Seconda persona:
Immagina un caldo così asfissiante e denso da poter essere quasi toccato; una sensazione di malessere palpabile, fisica nel senso più stretto del termine. Esserci in mezzo, al lattiginoso umido caldo sublimato in nebbia – come quella di Stephen King – ma meno abitata di mostri volanti – ma più abitata di spettri presenti e personali.
Prima persona:
Mi ci immergo, solo, anzi no. J è con me; controlla e mi segue, annusa e mi guarda. Sono sicuro stia captando qualcosa. Chissà cosa…probabilmente vuole comunicarmelo. Non capisco.

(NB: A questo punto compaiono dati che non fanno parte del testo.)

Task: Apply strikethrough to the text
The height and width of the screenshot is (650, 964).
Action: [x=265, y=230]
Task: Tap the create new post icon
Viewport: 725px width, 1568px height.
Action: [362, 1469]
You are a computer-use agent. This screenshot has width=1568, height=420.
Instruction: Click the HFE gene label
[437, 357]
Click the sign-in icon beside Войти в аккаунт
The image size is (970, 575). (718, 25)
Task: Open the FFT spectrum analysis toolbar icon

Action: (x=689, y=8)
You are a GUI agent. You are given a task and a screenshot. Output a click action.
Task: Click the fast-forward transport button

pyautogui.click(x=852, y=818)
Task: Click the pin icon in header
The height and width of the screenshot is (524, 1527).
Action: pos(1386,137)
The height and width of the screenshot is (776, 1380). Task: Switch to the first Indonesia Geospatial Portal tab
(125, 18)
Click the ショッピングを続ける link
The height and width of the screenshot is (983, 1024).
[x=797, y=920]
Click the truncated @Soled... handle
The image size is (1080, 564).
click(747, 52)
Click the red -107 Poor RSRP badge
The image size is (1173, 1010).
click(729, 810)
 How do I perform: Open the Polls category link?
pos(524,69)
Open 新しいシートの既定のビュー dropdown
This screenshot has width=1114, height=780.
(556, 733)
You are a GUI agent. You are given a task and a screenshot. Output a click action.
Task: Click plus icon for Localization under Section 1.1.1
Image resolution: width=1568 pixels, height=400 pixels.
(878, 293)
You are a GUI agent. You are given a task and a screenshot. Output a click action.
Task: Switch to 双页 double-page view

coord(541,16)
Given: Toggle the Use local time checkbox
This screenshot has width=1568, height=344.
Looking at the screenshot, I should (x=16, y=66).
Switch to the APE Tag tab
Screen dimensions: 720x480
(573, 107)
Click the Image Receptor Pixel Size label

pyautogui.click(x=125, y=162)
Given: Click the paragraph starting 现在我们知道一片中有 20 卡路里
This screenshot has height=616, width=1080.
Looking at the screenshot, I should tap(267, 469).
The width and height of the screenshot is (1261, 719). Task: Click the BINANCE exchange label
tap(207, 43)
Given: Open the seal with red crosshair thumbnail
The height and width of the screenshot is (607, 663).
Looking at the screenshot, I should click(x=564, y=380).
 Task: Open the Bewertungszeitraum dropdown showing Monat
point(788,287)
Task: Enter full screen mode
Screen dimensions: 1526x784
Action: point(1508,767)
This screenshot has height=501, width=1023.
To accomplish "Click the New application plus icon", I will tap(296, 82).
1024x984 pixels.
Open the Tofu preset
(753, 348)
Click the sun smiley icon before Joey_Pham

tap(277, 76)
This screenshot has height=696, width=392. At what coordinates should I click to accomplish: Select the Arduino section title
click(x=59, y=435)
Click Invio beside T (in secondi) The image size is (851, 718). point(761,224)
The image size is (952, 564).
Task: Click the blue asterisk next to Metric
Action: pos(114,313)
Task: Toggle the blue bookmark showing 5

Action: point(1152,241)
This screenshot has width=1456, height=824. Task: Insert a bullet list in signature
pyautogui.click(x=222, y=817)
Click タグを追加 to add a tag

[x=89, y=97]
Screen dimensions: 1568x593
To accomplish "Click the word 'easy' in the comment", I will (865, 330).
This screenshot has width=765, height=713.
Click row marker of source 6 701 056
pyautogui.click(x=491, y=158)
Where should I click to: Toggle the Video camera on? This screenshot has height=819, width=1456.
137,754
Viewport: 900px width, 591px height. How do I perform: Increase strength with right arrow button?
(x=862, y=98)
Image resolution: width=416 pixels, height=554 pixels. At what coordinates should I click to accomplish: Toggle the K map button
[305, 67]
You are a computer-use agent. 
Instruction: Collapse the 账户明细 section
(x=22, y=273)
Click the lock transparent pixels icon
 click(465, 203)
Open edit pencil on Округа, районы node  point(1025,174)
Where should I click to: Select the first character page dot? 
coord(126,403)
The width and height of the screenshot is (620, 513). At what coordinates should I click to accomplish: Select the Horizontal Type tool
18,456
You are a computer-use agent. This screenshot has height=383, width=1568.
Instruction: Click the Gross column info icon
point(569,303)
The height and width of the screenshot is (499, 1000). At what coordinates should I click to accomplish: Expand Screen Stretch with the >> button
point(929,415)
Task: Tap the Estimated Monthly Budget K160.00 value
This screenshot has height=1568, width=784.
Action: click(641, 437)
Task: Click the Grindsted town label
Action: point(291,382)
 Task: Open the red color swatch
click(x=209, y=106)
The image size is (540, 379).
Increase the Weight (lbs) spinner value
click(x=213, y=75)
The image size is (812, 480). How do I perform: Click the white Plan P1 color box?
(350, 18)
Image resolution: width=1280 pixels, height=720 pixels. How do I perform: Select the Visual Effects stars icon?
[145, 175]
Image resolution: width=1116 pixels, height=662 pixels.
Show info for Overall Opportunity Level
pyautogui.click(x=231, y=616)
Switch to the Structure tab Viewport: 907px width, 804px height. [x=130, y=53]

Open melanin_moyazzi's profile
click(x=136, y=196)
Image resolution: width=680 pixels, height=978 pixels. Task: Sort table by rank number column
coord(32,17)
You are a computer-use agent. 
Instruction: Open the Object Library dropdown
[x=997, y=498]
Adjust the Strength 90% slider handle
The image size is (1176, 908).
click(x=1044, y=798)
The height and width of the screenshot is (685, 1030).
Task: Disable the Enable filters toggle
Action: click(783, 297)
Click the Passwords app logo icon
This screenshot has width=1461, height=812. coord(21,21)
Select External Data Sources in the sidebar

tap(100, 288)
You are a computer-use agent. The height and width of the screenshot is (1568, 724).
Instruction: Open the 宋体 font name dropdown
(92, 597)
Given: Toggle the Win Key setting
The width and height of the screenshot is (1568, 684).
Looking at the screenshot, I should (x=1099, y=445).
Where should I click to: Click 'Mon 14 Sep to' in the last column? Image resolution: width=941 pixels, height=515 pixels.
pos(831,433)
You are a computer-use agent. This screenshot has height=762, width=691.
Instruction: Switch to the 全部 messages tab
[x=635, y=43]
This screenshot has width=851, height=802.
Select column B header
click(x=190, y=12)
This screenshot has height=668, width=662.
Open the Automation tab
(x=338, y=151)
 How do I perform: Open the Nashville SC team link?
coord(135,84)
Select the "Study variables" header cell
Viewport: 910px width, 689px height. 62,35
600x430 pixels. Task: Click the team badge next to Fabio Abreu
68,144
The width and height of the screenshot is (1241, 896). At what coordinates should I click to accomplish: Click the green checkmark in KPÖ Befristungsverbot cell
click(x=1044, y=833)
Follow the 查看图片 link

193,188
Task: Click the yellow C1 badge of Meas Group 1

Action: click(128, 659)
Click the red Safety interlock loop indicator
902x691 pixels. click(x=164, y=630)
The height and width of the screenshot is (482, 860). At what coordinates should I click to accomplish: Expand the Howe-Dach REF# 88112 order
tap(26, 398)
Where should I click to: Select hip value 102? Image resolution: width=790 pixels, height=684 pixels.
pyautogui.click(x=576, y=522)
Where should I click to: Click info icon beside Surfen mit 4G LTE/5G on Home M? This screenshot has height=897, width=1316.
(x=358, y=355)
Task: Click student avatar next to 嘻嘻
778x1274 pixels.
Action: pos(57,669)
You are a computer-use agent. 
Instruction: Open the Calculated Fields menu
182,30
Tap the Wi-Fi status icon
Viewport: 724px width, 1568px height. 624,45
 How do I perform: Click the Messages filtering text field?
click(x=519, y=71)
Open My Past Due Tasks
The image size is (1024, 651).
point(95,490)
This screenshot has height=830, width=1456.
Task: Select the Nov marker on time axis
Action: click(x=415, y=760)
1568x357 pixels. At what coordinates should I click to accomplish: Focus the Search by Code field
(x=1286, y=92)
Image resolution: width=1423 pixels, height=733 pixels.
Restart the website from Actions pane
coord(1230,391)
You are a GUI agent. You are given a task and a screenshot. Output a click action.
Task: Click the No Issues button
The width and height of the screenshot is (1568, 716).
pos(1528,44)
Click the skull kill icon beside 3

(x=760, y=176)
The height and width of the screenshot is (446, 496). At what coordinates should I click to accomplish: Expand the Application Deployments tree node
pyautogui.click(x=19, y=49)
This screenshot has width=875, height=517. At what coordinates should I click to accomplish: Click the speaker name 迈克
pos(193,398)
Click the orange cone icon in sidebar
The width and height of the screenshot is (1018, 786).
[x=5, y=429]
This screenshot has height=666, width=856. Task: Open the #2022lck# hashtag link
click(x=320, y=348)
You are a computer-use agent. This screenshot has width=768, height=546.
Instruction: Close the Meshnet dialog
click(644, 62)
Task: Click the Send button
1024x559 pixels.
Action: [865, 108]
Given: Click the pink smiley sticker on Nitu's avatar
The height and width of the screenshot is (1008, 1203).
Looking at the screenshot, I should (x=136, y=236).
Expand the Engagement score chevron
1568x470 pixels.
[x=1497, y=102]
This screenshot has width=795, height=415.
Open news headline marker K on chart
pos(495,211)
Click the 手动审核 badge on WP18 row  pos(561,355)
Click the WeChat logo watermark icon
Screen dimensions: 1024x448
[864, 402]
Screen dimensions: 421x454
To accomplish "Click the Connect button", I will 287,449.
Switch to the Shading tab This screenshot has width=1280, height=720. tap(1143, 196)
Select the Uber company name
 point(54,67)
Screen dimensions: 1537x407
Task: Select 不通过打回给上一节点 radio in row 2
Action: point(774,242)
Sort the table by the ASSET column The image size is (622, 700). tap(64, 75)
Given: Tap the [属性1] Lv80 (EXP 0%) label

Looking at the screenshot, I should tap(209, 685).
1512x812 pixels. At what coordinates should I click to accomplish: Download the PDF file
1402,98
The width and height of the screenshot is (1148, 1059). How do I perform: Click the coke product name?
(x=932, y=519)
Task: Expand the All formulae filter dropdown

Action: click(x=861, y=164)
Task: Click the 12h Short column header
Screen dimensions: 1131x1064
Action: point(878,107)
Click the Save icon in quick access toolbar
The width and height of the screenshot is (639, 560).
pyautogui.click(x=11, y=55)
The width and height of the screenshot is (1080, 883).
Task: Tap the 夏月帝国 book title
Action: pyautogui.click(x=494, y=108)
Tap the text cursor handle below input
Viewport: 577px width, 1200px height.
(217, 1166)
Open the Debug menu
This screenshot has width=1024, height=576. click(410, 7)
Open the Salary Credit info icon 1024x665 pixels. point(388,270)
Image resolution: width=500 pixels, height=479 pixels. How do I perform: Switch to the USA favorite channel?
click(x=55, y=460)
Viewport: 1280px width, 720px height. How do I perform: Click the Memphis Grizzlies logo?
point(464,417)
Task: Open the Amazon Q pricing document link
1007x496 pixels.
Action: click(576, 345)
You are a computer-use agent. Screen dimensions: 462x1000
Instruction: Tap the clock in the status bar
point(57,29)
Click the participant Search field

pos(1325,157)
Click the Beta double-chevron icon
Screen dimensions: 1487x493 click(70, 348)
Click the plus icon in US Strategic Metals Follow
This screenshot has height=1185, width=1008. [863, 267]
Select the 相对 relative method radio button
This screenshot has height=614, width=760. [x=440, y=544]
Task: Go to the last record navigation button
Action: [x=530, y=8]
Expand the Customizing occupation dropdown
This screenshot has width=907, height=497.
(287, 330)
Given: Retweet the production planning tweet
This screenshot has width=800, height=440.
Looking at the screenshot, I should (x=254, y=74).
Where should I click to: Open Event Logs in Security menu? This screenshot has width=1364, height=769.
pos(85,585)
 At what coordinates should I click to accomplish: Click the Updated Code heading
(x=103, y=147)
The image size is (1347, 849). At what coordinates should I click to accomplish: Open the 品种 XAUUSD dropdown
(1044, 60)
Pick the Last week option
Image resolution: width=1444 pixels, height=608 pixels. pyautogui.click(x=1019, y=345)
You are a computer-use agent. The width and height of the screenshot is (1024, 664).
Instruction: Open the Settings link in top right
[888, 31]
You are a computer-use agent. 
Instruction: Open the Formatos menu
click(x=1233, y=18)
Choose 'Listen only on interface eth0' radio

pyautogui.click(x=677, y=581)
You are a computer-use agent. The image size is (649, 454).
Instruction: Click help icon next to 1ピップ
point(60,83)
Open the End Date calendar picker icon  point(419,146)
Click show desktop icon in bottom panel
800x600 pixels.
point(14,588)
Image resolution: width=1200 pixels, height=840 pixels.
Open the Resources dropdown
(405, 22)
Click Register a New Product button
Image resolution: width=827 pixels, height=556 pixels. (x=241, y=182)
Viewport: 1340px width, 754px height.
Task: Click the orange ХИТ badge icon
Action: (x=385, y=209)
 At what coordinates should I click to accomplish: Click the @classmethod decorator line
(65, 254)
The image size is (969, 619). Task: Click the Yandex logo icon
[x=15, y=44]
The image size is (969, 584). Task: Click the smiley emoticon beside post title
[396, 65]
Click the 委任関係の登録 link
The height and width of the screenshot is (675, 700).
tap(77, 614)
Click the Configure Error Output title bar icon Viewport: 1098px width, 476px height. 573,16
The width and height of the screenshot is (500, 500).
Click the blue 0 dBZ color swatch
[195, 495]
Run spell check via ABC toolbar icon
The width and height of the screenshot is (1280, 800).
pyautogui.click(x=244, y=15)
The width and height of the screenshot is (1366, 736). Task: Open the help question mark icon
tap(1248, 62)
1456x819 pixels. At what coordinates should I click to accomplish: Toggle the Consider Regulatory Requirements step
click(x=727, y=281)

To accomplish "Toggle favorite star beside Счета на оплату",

Intravedo le Ombre che mi aspettavo.
Ombre del futuro (poche) – ombre del passato (molte).
Terza persona:
Improvvisamente la superficie bianca sulla quale camminiamo comincia ad alzarsi ed abbassarsi in un ritmico singhiozzo. Simile ad una giostra guasta, di quelle che hanno perso il loro ritmo meccanico. Ossia l’essenza stessa del loro scopo ed esistenza artificiale.
J non si scompone; mi osserva. E’ per ora l’unico compagno di viaggio accettabile. Probabilmente perché essere più ‘vivo’ di quanto lo possa essere io stesso. Questo è rassicurante seppur conflittuale.
Le Ombre svicolano fluide nella nebbia, ritagli di nero su tela bianca, pesci di un acquario senza bordi ne confini entro il quale il respiro è affannoso come in salita.
Prima persona:
Sto muovendomi carico delle vestigia di un’esistenza non vissuta; d’un desiderio mai profanato; d’un cancello mai attraversato. Rincorro con lo sguardo le Ombre mentre passeggio; senza esserne ricambiato.